§ **What the task requires**
Lines from the line with "Screen dimensions: 1372x882" to the line with "Click the year" in the entries below, and only those, must be output exactly, with both ends included.

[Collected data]

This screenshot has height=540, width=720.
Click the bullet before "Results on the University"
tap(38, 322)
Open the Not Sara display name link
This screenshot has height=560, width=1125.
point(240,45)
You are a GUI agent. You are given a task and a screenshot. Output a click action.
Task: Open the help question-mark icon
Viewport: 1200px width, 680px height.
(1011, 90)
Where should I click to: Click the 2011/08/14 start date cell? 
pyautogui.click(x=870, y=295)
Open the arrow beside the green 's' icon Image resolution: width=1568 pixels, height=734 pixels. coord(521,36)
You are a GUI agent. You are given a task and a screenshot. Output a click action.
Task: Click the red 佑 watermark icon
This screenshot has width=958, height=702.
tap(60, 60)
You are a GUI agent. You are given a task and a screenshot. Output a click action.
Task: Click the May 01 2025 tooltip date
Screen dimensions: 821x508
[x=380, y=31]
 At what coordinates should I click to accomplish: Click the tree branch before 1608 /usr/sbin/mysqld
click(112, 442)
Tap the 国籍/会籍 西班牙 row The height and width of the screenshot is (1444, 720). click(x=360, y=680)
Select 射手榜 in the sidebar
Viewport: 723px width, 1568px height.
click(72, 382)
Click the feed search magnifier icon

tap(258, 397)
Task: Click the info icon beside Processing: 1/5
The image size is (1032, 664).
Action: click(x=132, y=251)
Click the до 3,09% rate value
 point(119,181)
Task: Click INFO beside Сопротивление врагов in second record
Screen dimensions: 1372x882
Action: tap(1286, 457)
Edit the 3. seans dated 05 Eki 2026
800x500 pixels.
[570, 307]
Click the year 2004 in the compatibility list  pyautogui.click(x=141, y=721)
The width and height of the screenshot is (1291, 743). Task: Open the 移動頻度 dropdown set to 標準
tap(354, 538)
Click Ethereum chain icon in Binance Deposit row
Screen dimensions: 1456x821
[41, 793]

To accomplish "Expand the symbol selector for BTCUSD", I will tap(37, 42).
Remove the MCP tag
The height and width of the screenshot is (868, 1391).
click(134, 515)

§ **Exercise answer**
Screen dimensions: 1372x882
Action: tap(1286, 457)
Edit the 3. seans dated 05 Eki 2026
800x500 pixels.
[570, 307]
Click the year 2004 in the compatibility list  pyautogui.click(x=141, y=721)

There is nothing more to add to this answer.